Esercizi -
#1 Riscrivi fedelmente la parte del brano proposto che si apre con le parole contenenti "Il clima, a" e si chiude con "o da facilitazione.".
#2 Elenca i soggetti che, secondo il brano proposto, devono agire insieme identificandosi in un patto educativo.

Brano proposto -
◆ ◆ ◆ ◆ ◆
Il clima, a sua volta, è influenzato dall’atteggiamento che l’ICF, la Classificazione Internazionale del Funzionamento, della Disabilità e della Salute dell’Organizzazione Mondiale della Sanità, ha identificato  come uno dei fattori ambientali che possono fungere da barriera o da facilitazione.
Domandarsi cosa venga prima, se il clima o l’atteggiamento, è ozioso. Non è detto, ma è verosimile, che il processo possa essere iniziato da insegnanti più sensibili (e convinti) che, con il loro atteggiamento facilitante, favoriscono la nascita di un clima inclusivo, il quale a sua volta si riverbera sugli atteggiamenti di altri insegnanti e degli studenti tutti, rafforzando, in un circolo virtuoso, il clima propizio e favorevole affinché tutti gli studenti possano dare il meglio di sé.

Una considerazione a margine: quanto alla durezza della vita, sì può esserlo. A volte è spaventosamente dura, insopportabilmente dura, ma non è detto, perché la vita non è ontologicamente dura, che lo sia è soltanto una possibilità contingente.
La vita può essere tante altre cose: può essere né facile né difficile, può essere dozzinale, una non vita che va avanti per inerzia, dove lentamente si muore, ma può essere anche una splendida ed esaltante avventura e l’educazione può fare la differenza. E può farla non la famiglia da sola, o la scuola da sola o le istituzioni da sole, ma la scuola, la famiglia e le istituzioni insieme, identificandosi in un patto educativo scaturito da una condivisione che nasce dal confronto su cosa sia meglio per educare le nuove generazioni. Potremmo prendere spunto dalla nostra Costituzione, immaginarla come un fuoco da alimentare e custodire, intorno al quale riunirsi e cominciare a discutere su come attuarla, dando ad essa corpo e spessore, magari cominciando dall’articolo 3 [“Tutti i cittadini hanno pari dignità sociale e sono eguali davanti alla legge, senza distinzione di sesso, di razza, di lingua, di religione, di opinioni politiche, di condizioni personali e sociali. È compito della Repubblica rimuovere gli ostacoli di ordine economico e sociale, che, limitando di fatto la libertà e l’eguaglianza dei cittadini, impediscono il pieno sviluppo della persona umana e l’effettiva partecipazione di tutti i lavoratori all’organizzazione politica, economica e sociale del Paese”, N.d.R.].

E già che ho la tastiera per le mani, qualche considerazione anche sulla norma e sulla normalità.
La “norma” (o “moda”) è un concetto statistico, che indica il valore più frequente in una distribuzione di dati. Se analizzassimo la conoscenza delle lingue straniere in una popolazione di individui, potremmo scoprire che la “norma” è rappresentata da coloro che conoscono la madre lingua e, a malapena, una seconda lingua a livello scolastico. Fuori dalla “norma” potremmo ritrovare, ad un estremo, coloro che non parlano neanche la lingua nazionale, ma solo il loro dialetto locale e all’altro estremo chi conosce dalle tre alle cinque lingue straniere. Coloro che si collocano ai due estremi sono fuori dalla “norma” statisticamente intesa. Dunque, coloro che conoscono dalle tre alle cinque lingue straniere non rappresentano il valore più frequentemente distribuito in una data popolazione… punto.
◆ ◆ ◆ ◆ ◆
Dati mostrati -
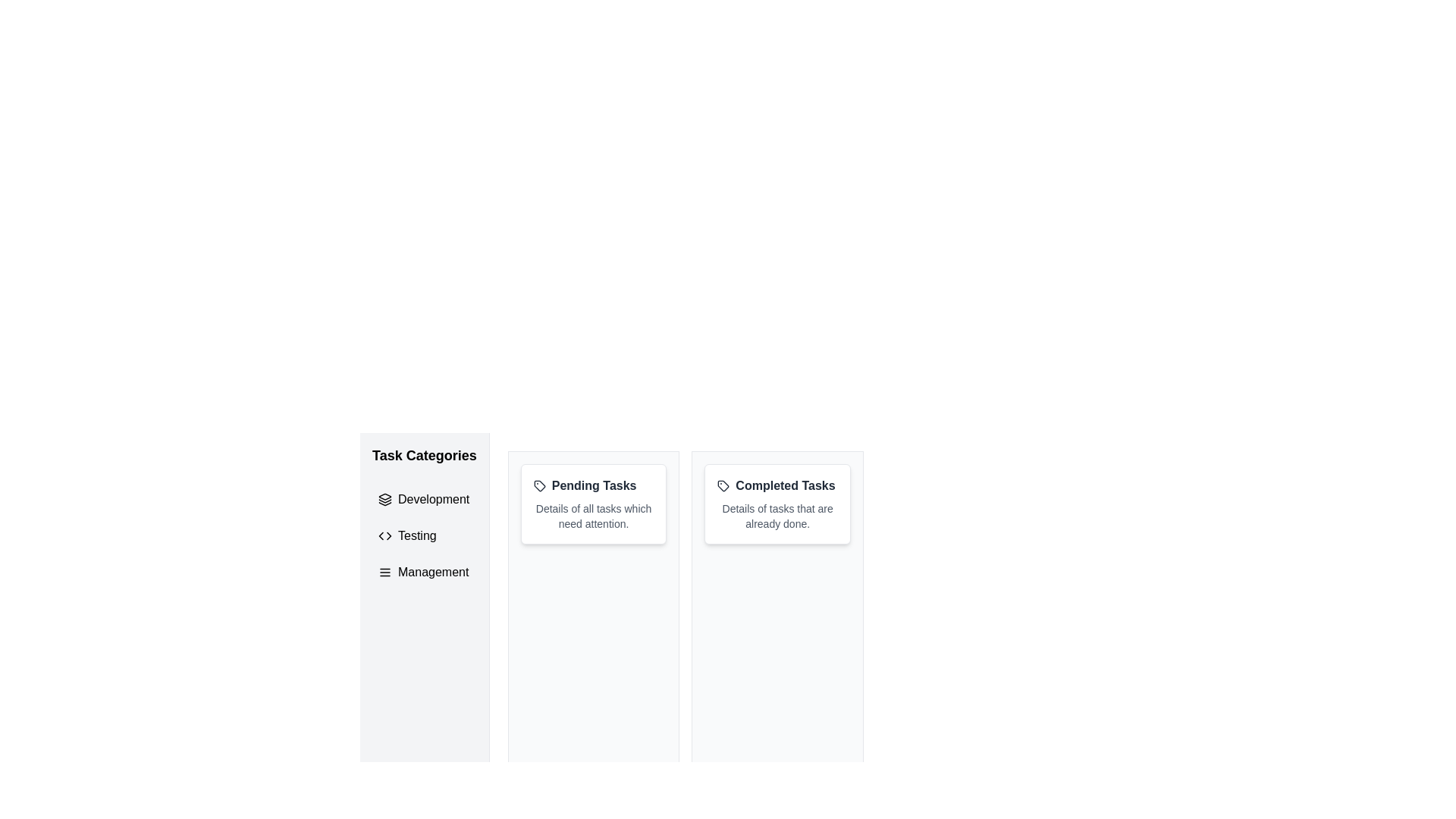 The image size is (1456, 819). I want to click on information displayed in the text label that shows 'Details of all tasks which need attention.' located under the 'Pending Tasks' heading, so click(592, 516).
◆ ◆ ◆ ◆ ◆
Risposte scritte -
#1
Il clima, a sua volta, è influenzato dall’atteggiamento che l’ICF, la Classificazione Internazionale del Funzionamento, della Disabilità e della Salute dell’Organizzazione Mondiale della Sanità, ha identificato  come uno dei fattori ambientali che possono fungere da barriera o da facilitazione.

#2 La scuola, la famiglia e le istituzioni.